Per queste ragioni ho trovato un sistema del genere molto simile a un incubo, peraltro incapace di assistermi tempestivamente nel momento in cui avevo bisogno per il timore degli specialisti di una causa dietro l’angolo. E per questo auspico che il disegno di legge approdato al Senato sia approvato senza stravolgimenti (la lobby degli avvocati è potente…), ponendo fine a una tendenza che si sta sviluppando anche nel nostro Paese.
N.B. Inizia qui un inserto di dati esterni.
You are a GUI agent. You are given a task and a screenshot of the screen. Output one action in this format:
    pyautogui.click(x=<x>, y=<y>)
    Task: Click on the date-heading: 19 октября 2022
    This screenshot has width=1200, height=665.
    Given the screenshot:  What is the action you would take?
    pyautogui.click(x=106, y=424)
Riflettiamo su alcuni aspetti. In Italia, un medico specializzando di 32 anni che partecipa a interventi chirurgici ed è essenziale al funzionamento di un ospedale guadagna 1.600 euro al mese (un suo equivalente statunitense non prende meno di 130.000 dollari l’anno). Non è coperto da assicurazione, che deve pagarsi da solo e, appena finita la specializzazione, ha poche prospettive di trovare un lavoro. Non molto migliore, in proporzione, è la condizione economica e operativa di straordinari medici più anziani che continuano a rappresentare eccellenze capaci di salvare vite senza alcun costo per il cittadino. Quale incentivo avrebbero in futuro a mettere in gioco la loro vita di fronte al rischio di pesantissime cause? La sanità pubblica andrebbe incontro a una paralisi, e solo allora, forse, tutti si renderebbero conto del valore di un sistema che, pur tra tanti difetti, consente a tutti di essere curati (in molti casi gratis) con risultati che, confrontati con quelli di altri grandi Paesi avanzati, rimangono di assoluto valore.